Impacts of Hydraulic Redistribution on Root Exudation and Rhizosphere Biogeochemistry

Authors

Richard Marinos¹* (rmarinos@buffalo.edu), Scott Mackay¹, Angela Possinger², Fiona Ellsworth¹, Mitchell Hitchcock¹

Institutions

¹The State University of New York–Buffalo, NY; ²Virginia Polytechnic Institute and State University, Blacksburg, VA

Abstract

Hydraulic redistribution (HR) is the passive movement of water from wet soil regions to dry soil regions (for example from deep soils at the water table to dry surface soils) using plant roots as conduits. It is well-appreciated that HR plays an important role in plant growth and survival during periods of drought but less is known about how HR sustains microbial life in the soil. HR provides water to microbes in the rhizosphere, and it also may flush root exudates into the rhizosphere. The central hypotheses behind this research are: (1) plants produce higher quantities of root exudates when undergoing HR; (2) the flow of water during HR carries these exudates farther than they would normally diffuse into the soil, expanding the rhizosphere, and; (3) HR-delivered exudates and water sustain microbial activity during drought with important implications for carbon cycling in soils. In this project, researchers are using greenhouse experiments to quantify how HR impacts the quantity, timing and location of root exudation in two temperate hardwood tree species. The results from these experiments are used to parameterize a root-scale biogeochemical model and a plant-scale ecohydrological model that will permit researchers to examine the effects of HR-driven exudation on rhizosphere microbial activity.

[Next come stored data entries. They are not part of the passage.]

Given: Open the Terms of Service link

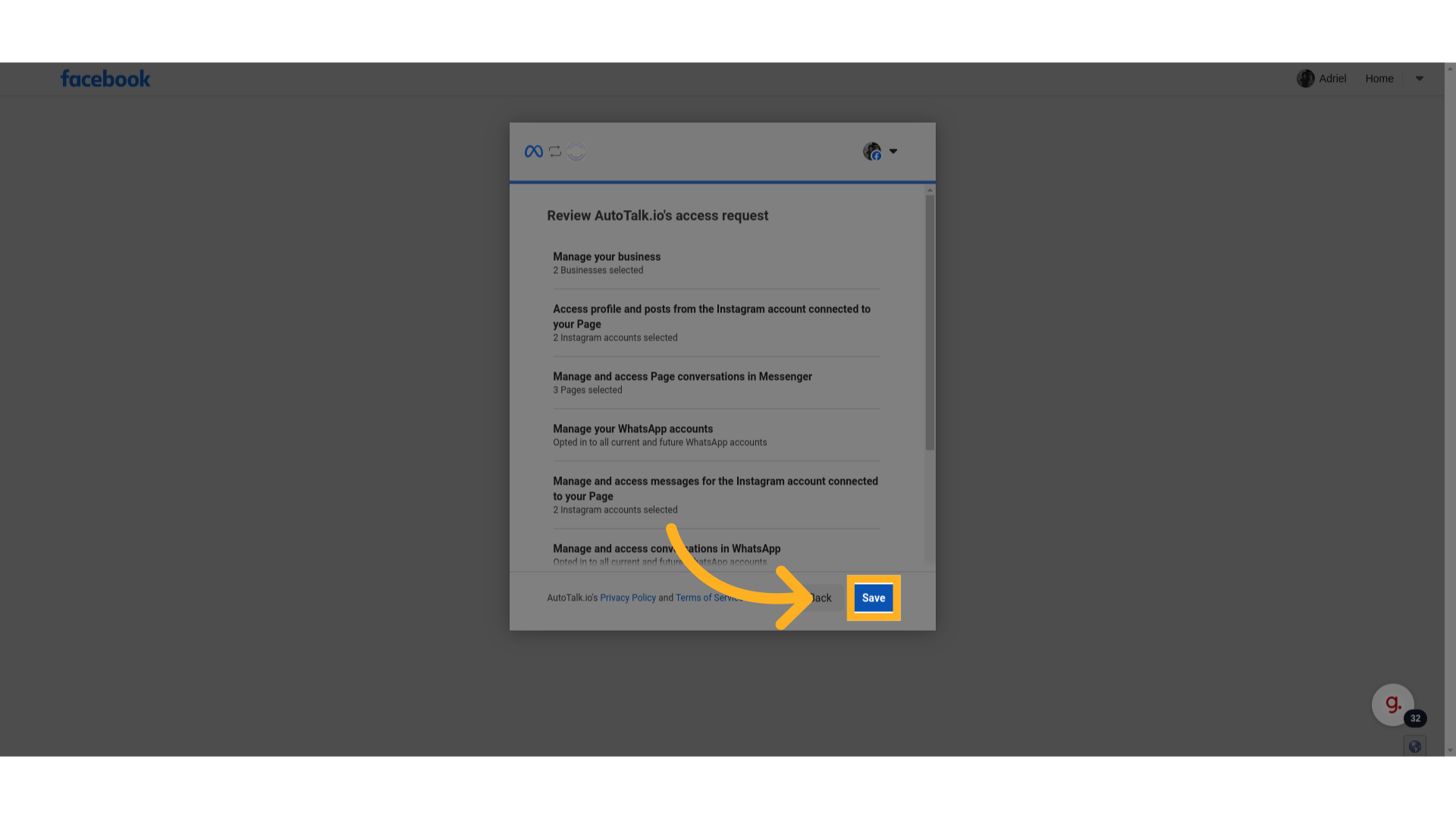Looking at the screenshot, I should tap(710, 598).
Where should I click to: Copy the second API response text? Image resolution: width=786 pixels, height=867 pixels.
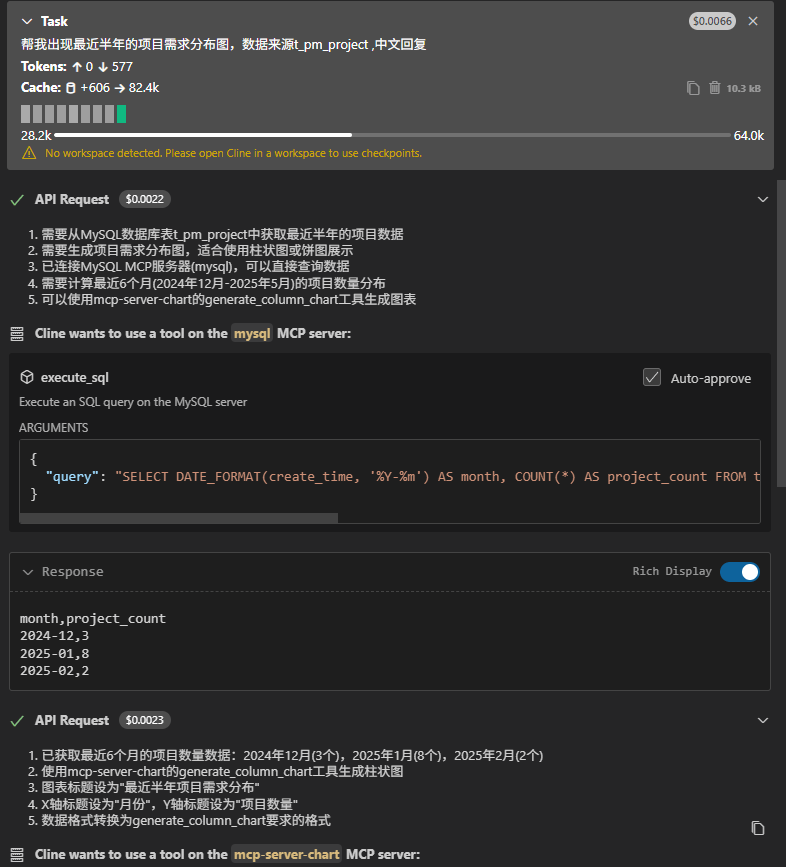click(x=757, y=828)
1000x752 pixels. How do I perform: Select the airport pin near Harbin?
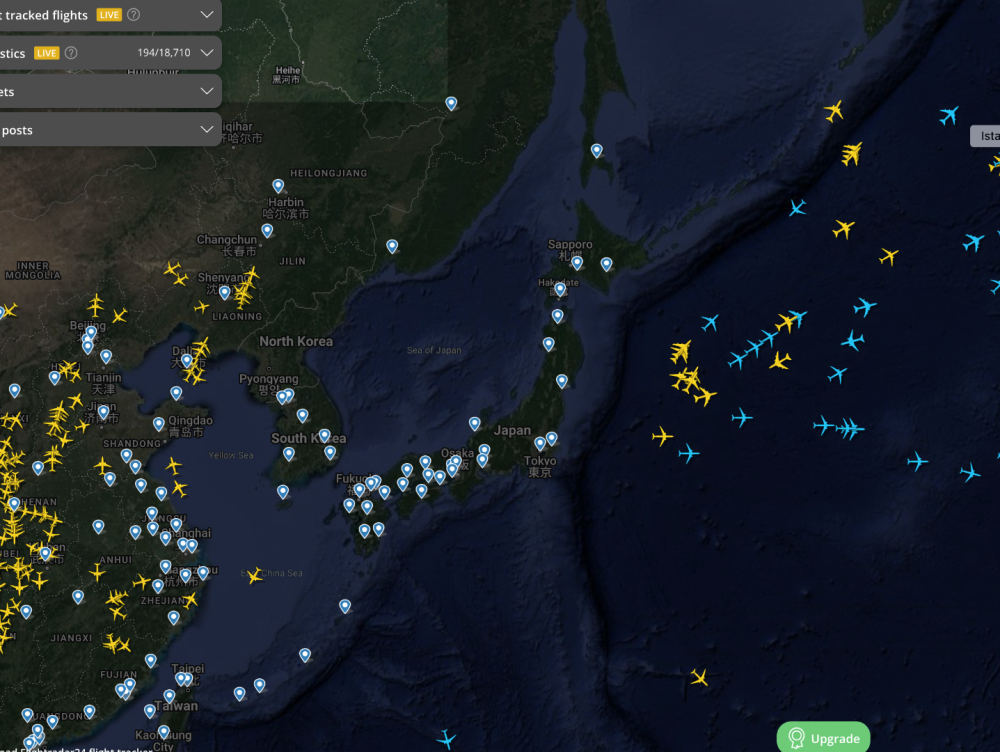pyautogui.click(x=278, y=185)
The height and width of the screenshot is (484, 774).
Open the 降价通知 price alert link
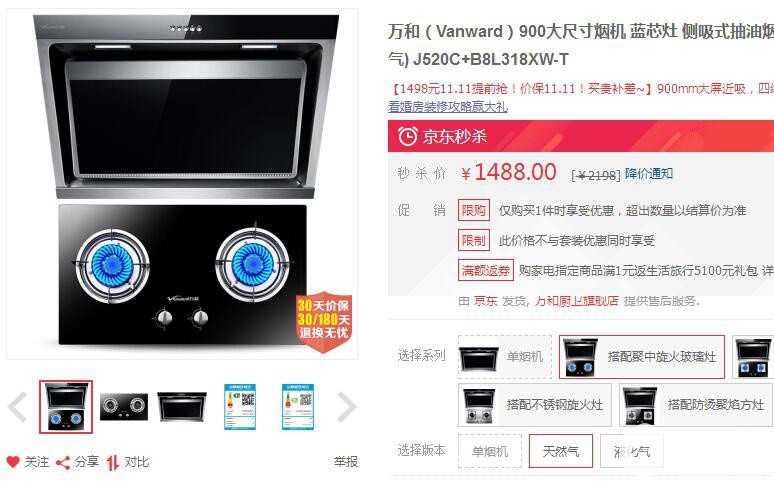pyautogui.click(x=649, y=174)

Initial experimental work on this project has focused on developing and refining analytical methods for the analysis of root exudates under both HR and non-HR conditions. Researchers have developed a workflow that allows imaging of root exudation using anodic aluminum oxide as a blotting medium to transfer exudates from the root-soil system in a spatially preserved manner. Analysis by FT-ICR-MSI confirmed that a broad suite of exudates can be analyzed in this manner. In upcoming work, researchers will apply this method to roots that are experiencing both HR and non-HR conditions to identify how HR changes the flux of exudates at the root scale.

Initial modeling work on this project has focused on expanding the TREES ecohydrological model to include subroutines for root exudation, including variable exudate fluxes based on user-defined parameters and variable C:N stoichiometry of exudate fluxes. Future work will focus on incorporating experimental data into this model, using measured root architectures to scale from individual root observations to whole-plant exudate fluxes.